──────── SEITENTEXT

Ein Feldweg am Waldrand führt auf den nächsten Kilometern um den Marienberg herum. Anschließend geht’s über einen schmalen Trail wieder hinunter zur Kreisstraße. An der Südkante des Bergs ist an vielen Stellen Buntsandgestein sichtbar. Kurze Zeit später werden wir von einem Helfer wieder den Berg hochgescheucht. An die steile, leicht matschige Serpentine kann ich mich noch recht gut erinnern. Dieser schmale Pfad zieht sich Meter um Meter in die Höhe. Mit griffigen Schuhen und gänzlich ohne Karnickelkostüm ist diese steile Passage aber nicht der Rede wert. Ich werde von Björn und Clarkson (dem Hund) überholt.
Erste Umrisse des Schlosses zwischen den Bäumen hoch oben auf dem Marienberg lassen bereits das nächste Highlight des Tages erahnen. Schnell überquere ich die Zugbrücke und befinde mich im Schlossinnenhof. Keine Dudelsackklänge dieses Jahr? Sehr schade. Am ersten VP kippe ich mir dankbar einen warmen Tee in den Rachen, während Patrick es mir gegenüber gleichtut. Hier steht auch der Typ mit seiner Simson Schwalbe. „Weiter geht’s“, ruft mir jemand zu – vermutlich deshalb, weil Ich bereits zum Glühwein rüber schiele.

────────────────

== DEINE AUFGABE ==
Gib aus dem Seitentext wortgetreu den Abschnitt aus, der mit „Ein Feldweg am“ beginnt und sich bis einschließlich „(dem Hund) überholt.“ fortsetzt. Das Material hat keinerlei Bezug zum Seitentext.

──────── VORLIEGENDES MATERIAL

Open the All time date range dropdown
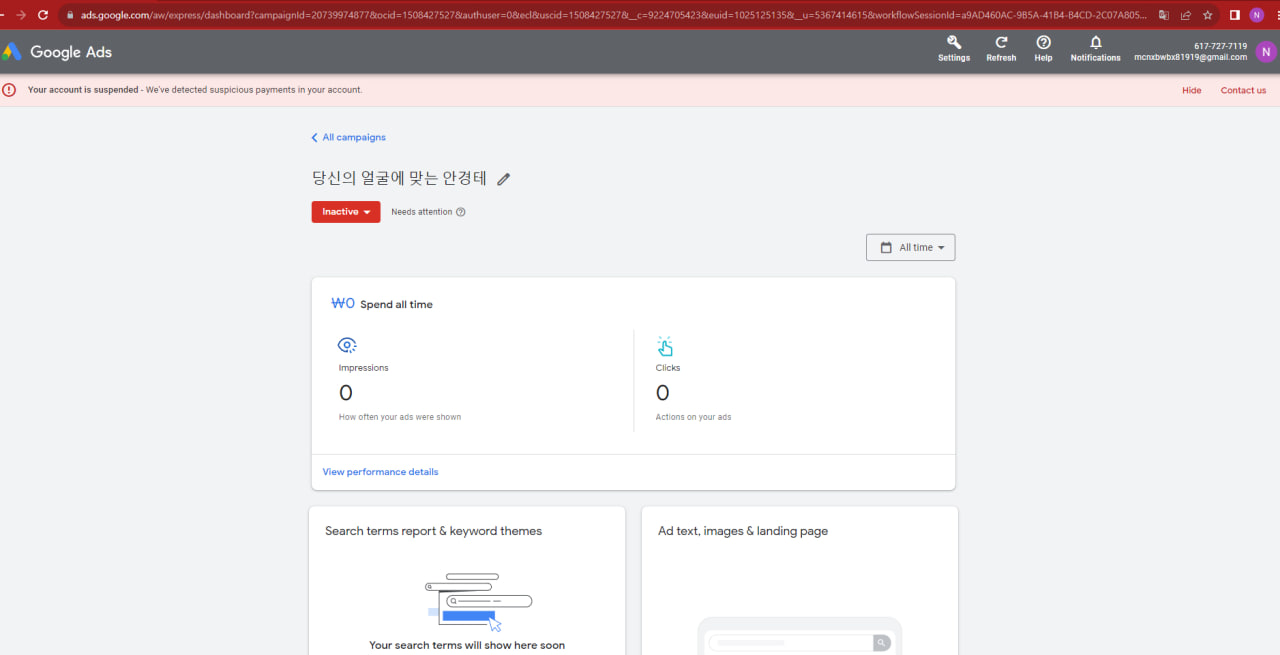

────────────────

== ANTWORT ZUR AUFGABE ==
Ein Feldweg am Waldrand führt auf den nächsten Kilometern um den Marienberg herum. Anschließend geht’s über einen schmalen Trail wieder hinunter zur Kreisstraße. An der Südkante des Bergs ist an vielen Stellen Buntsandgestein sichtbar. Kurze Zeit später werden wir von einem Helfer wieder den Berg hochgescheucht. An die steile, leicht matschige Serpentine kann ich mich noch recht gut erinnern. Dieser schmale Pfad zieht sich Meter um Meter in die Höhe. Mit griffigen Schuhen und gänzlich ohne Karnickelkostüm ist diese steile Passage aber nicht der Rede wert. Ich werde von Björn und Clarkson (dem Hund) überholt.